=== Document text ===
================================

Certificate accounts and other time deposits would have increased 7.0%,
excluding purchase accounting transactions.

                                      14


Other Borrowings

  The growth in loans, securities and other assets in recent years have
exceeded the growth of total deposits. As a result, cost-effective alternative
funding sources, such as Federal Home Loan Bank ("FHLB") advances, master
notes, purchases of Federal funds and sales of securities under repurchase
agreements have been increasingly utilized to support balance sheet growth.

  At March 31, 2001, short-term borrowed funds totaled $5.7 billion, a
decrease of $1.3 billion, or 18.2%, compared to December 31, 2000. For the
first quarter of 2001, average short-term borrowed funds totaled $6.4 billion,
a decrease of $969.0 million, or 13.2%, from the comparable period of 2000.
The average annualized rate paid on short-term borrowed funds was 5.49% for
the first quarter of 2001, an increase of 2 basis points from the average rate
of 5.47% paid in the first quarter of 2000. The slight increase in the cost of
short-term borrowed funds results from the higher interest rate environment
during 2000.

  Long-term debt consists primarily of FHLB advances, medium term bank notes
and corporate subordinated debt. These borrowings provide BB&T with the
flexibility to structure borrowings in a manner that aids in the management of
interest rate risk and liquidity. Long-term debt totaled $10.9 billion at
March 31, 2001, an increase of $2.3 billion, or 26.5%, from the balance at
December 31, 2000. For the first three months of 2001, average long-term debt
totaled $10.3 billion, an increase of $4.0 billion, or 62.8%, compared to the
prior year. Long-term debt has been utilized for a variety of funding needs,
including the repurchase of common stock in conjunction with certain
acquisitions. The substantial increase in long-term borrowings during the year
reflects BB&T's efforts to take advantage of declining interest rates and lock
in these lower funding costs for a longer period of time. The average
annualized rate paid on long-term borrowed funds was 5.79% for the first
quarter of 2001, an increase of 4 basis points from the average rate of 5.75%
paid in the first quarter of 2000.

================================

=== Written exercise a ===
Identify every line in the listing that contains the string "This" (case-sensitive) and reproduce each of those lines.
The other borrowings passage and the listing have no connection to each other.

=== Records supplied ===
================================

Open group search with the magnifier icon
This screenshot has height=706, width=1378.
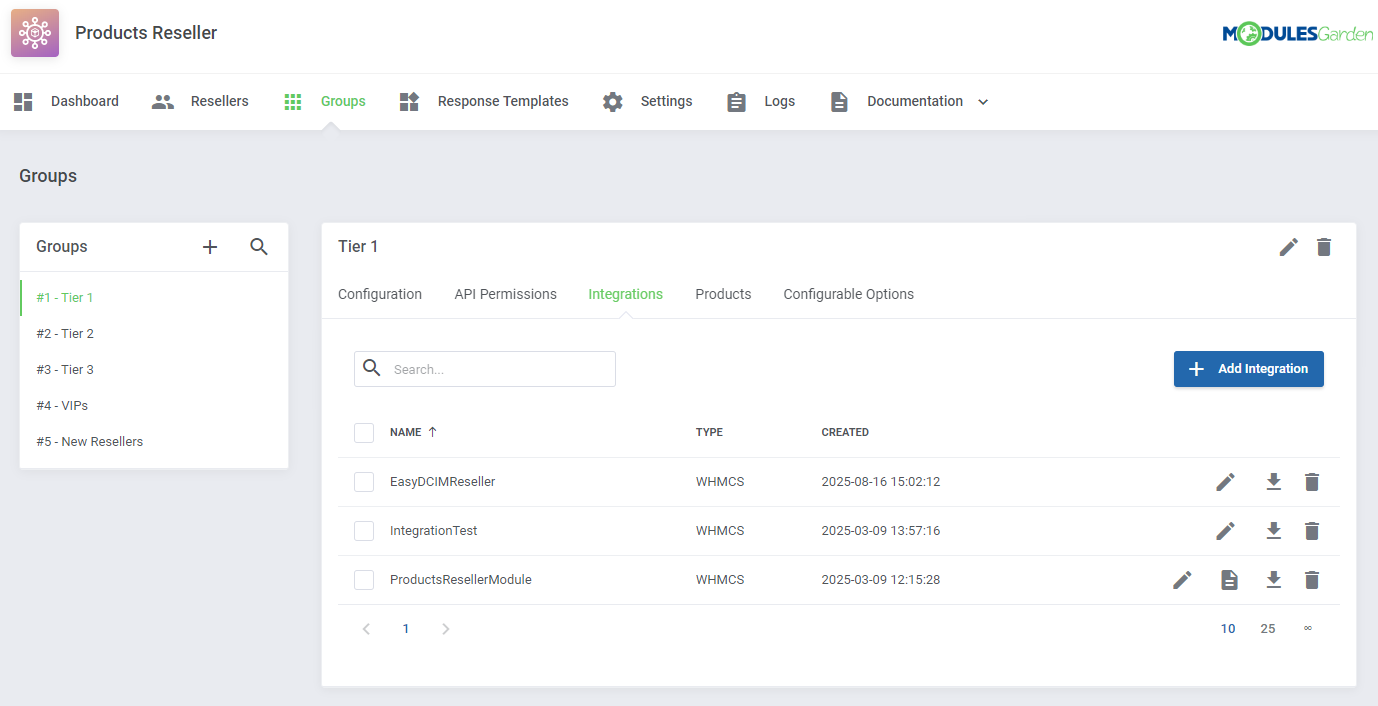(259, 246)
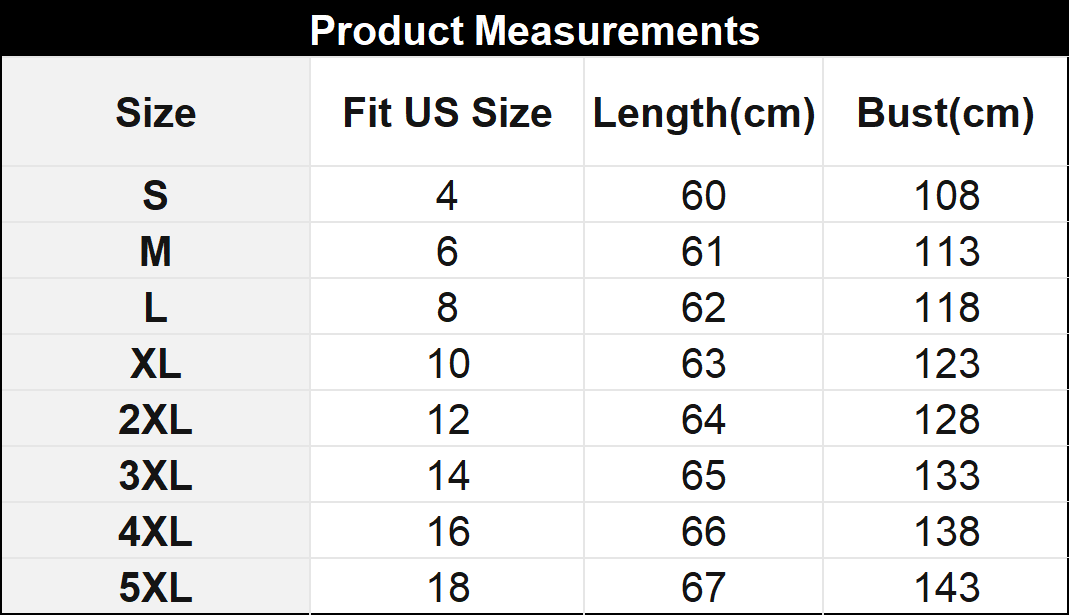Select the S size row label
This screenshot has height=615, width=1069.
(155, 196)
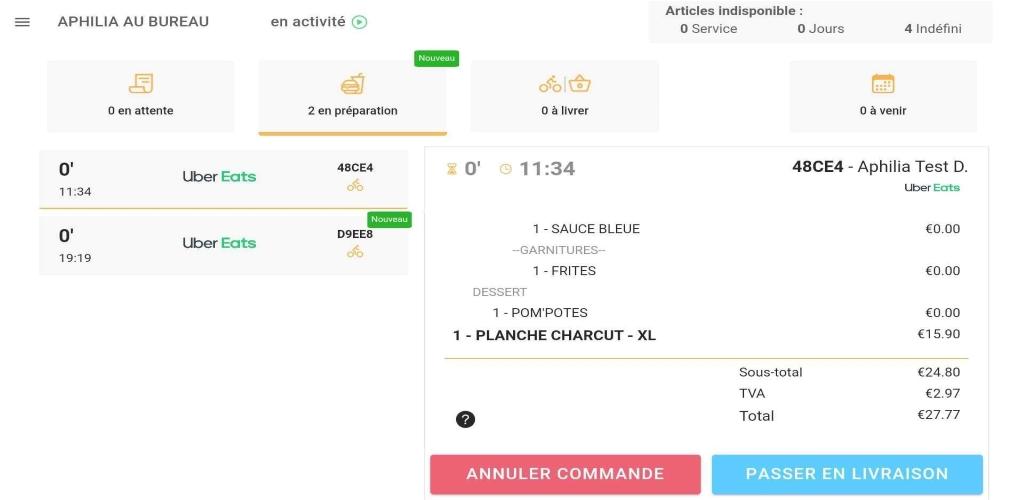The image size is (1024, 500).
Task: Select Uber Eats order 48CE4 at 11:34
Action: (223, 180)
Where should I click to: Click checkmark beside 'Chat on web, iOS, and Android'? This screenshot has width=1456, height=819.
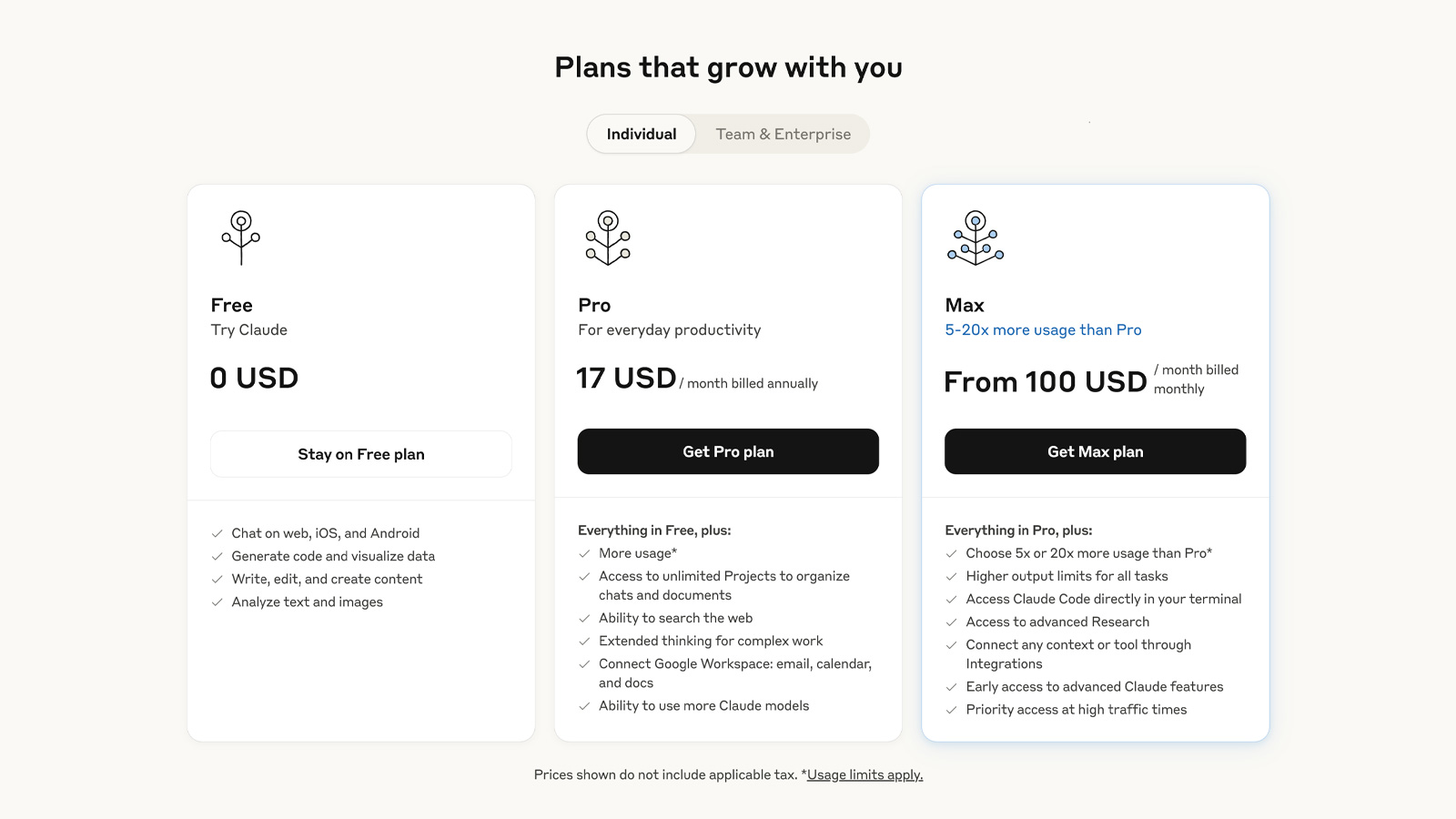pyautogui.click(x=217, y=533)
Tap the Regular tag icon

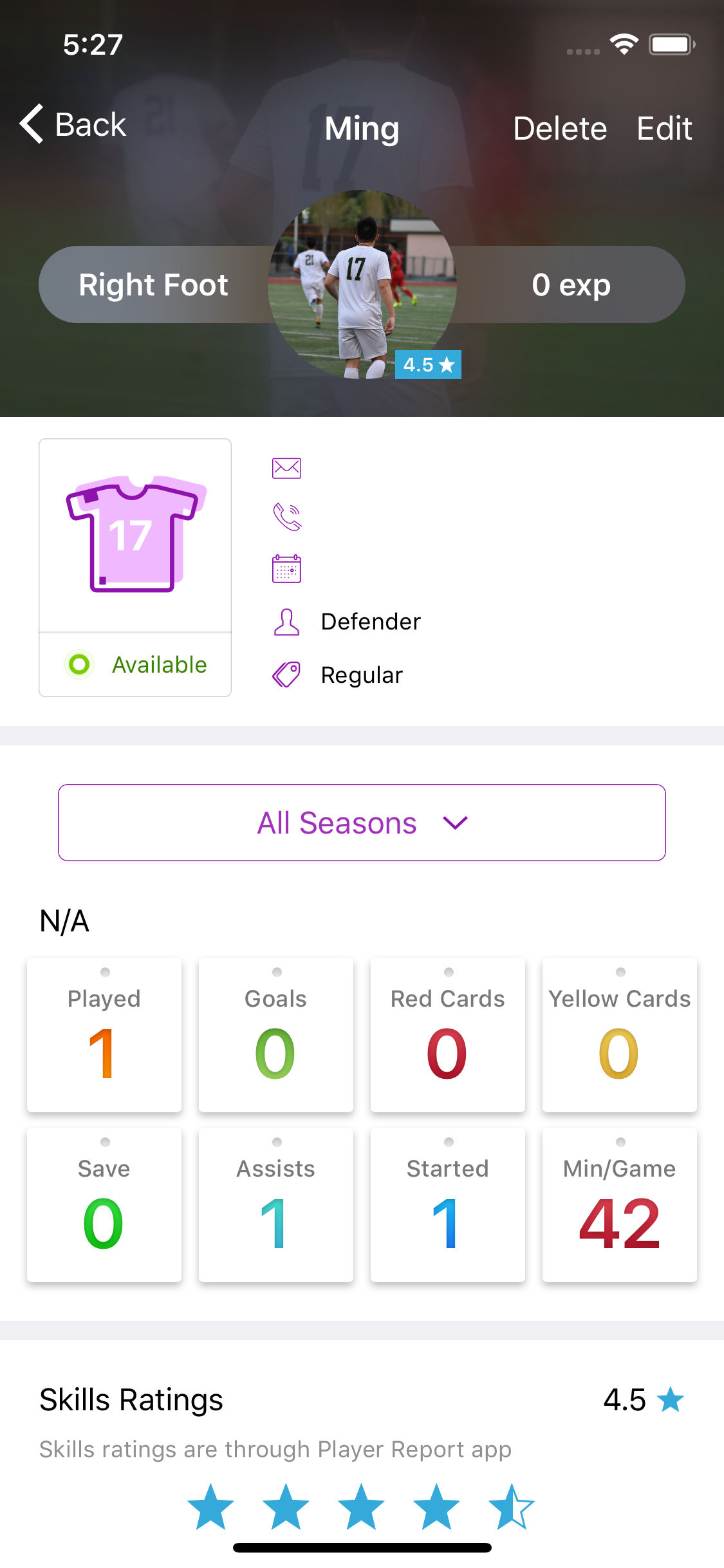[x=286, y=675]
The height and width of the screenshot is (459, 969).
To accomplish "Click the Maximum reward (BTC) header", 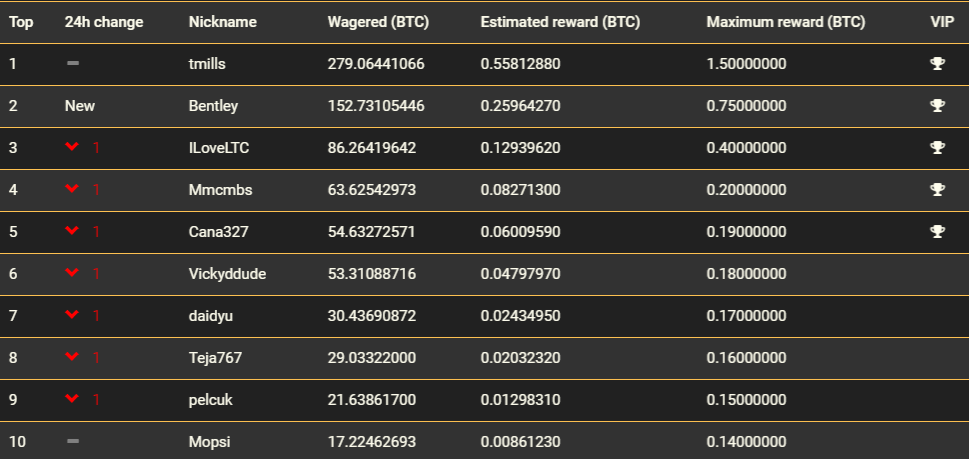I will pos(785,22).
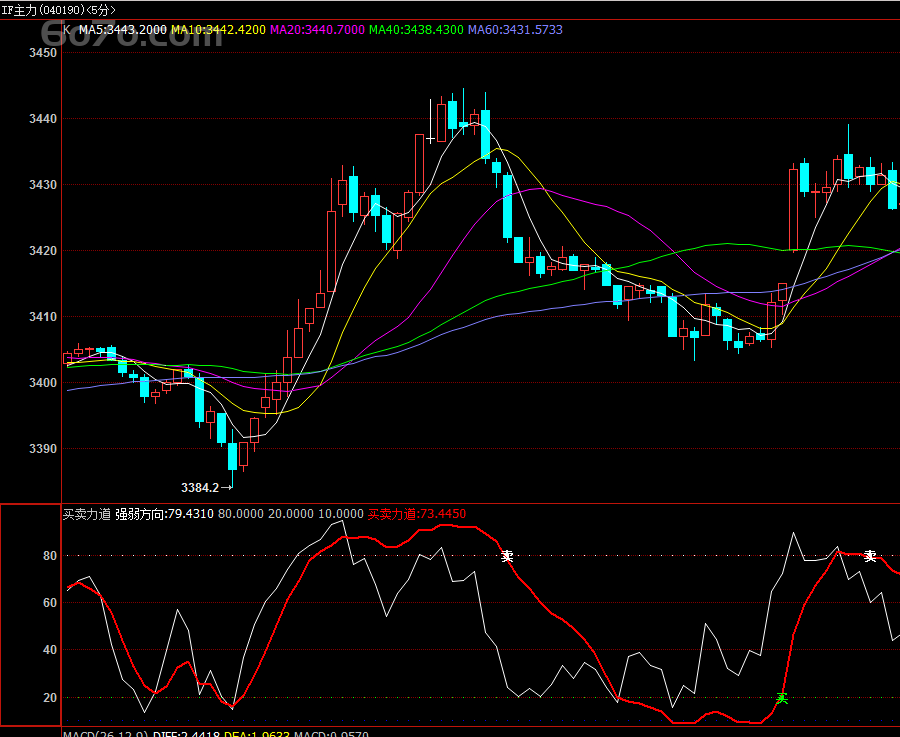Click the 3400 price axis label
Image resolution: width=900 pixels, height=737 pixels.
point(43,383)
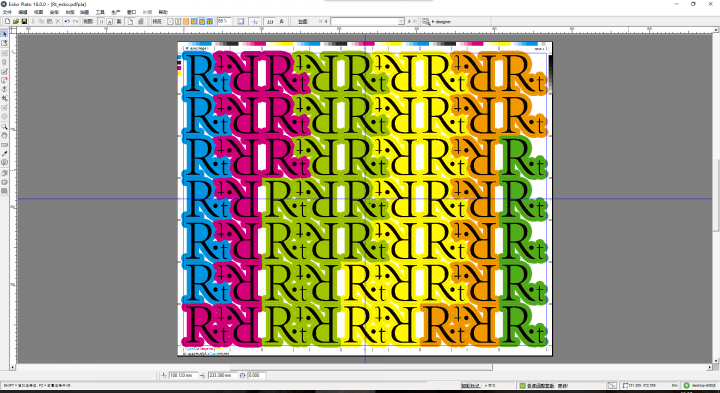The width and height of the screenshot is (720, 393).
Task: Toggle the crossed-box outline preview button
Action: pyautogui.click(x=170, y=22)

================================

=== Written exercise b ===
Copy the other borrowings passage in full, changing nothing.

=== Task response a ===
This screenshot has height=706, width=1378.
This screenshot has height=615, width=1069.
Where should I click to: Click checkmark beside 'Chat on web, iOS, and Android'? This screenshot has width=1456, height=819.

=== Task response b ===
Certificate accounts and other time deposits would have increased 7.0%,
excluding purchase accounting transactions.

                                      14


Other Borrowings

  The growth in loans, securities and other assets in recent years have
exceeded the growth of total deposits. As a result, cost-effective alternative
funding sources, such as Federal Home Loan Bank ("FHLB") advances, master
notes, purchases of Federal funds and sales of securities under repurchase
agreements have been increasingly utilized to support balance sheet growth.

  At March 31, 2001, short-term borrowed funds totaled $5.7 billion, a
decrease of $1.3 billion, or 18.2%, compared to December 31, 2000. For the
first quarter of 2001, average short-term borrowed funds totaled $6.4 billion,
a decrease of $969.0 million, or 13.2%, from the comparable period of 2000.
The average annualized rate paid on short-term borrowed funds was 5.49% for
the first quarter of 2001, an increase of 2 basis points from the average rate
of 5.47% paid in the first quarter of 2000. The slight increase in the cost of
short-term borrowed funds results from the higher interest rate environment
during 2000.

  Long-term debt consists primarily of FHLB advances, medium term bank notes
and corporate subordinated debt. These borrowings provide BB&T with the
flexibility to structure borrowings in a manner that aids in the management of
interest rate risk and liquidity. Long-term debt totaled $10.9 billion at
March 31, 2001, an increase of $2.3 billion, or 26.5%, from the balance at
December 31, 2000. For the first three months of 2001, average long-term debt
totaled $10.3 billion, an increase of $4.0 billion, or 62.8%, compared to the
prior year. Long-term debt has been utilized for a variety of funding needs,
including the repurchase of common stock in conjunction with certain
acquisitions. The substantial increase in long-term borrowings during the year
reflects BB&T's efforts to take advantage of declining interest rates and lock
in these lower funding costs for a longer period of time. The average
annualized rate paid on long-term borrowed funds was 5.79% for the first
quarter of 2001, an increase of 4 basis points from the average rate of 5.75%
paid in the first quarter of 2000.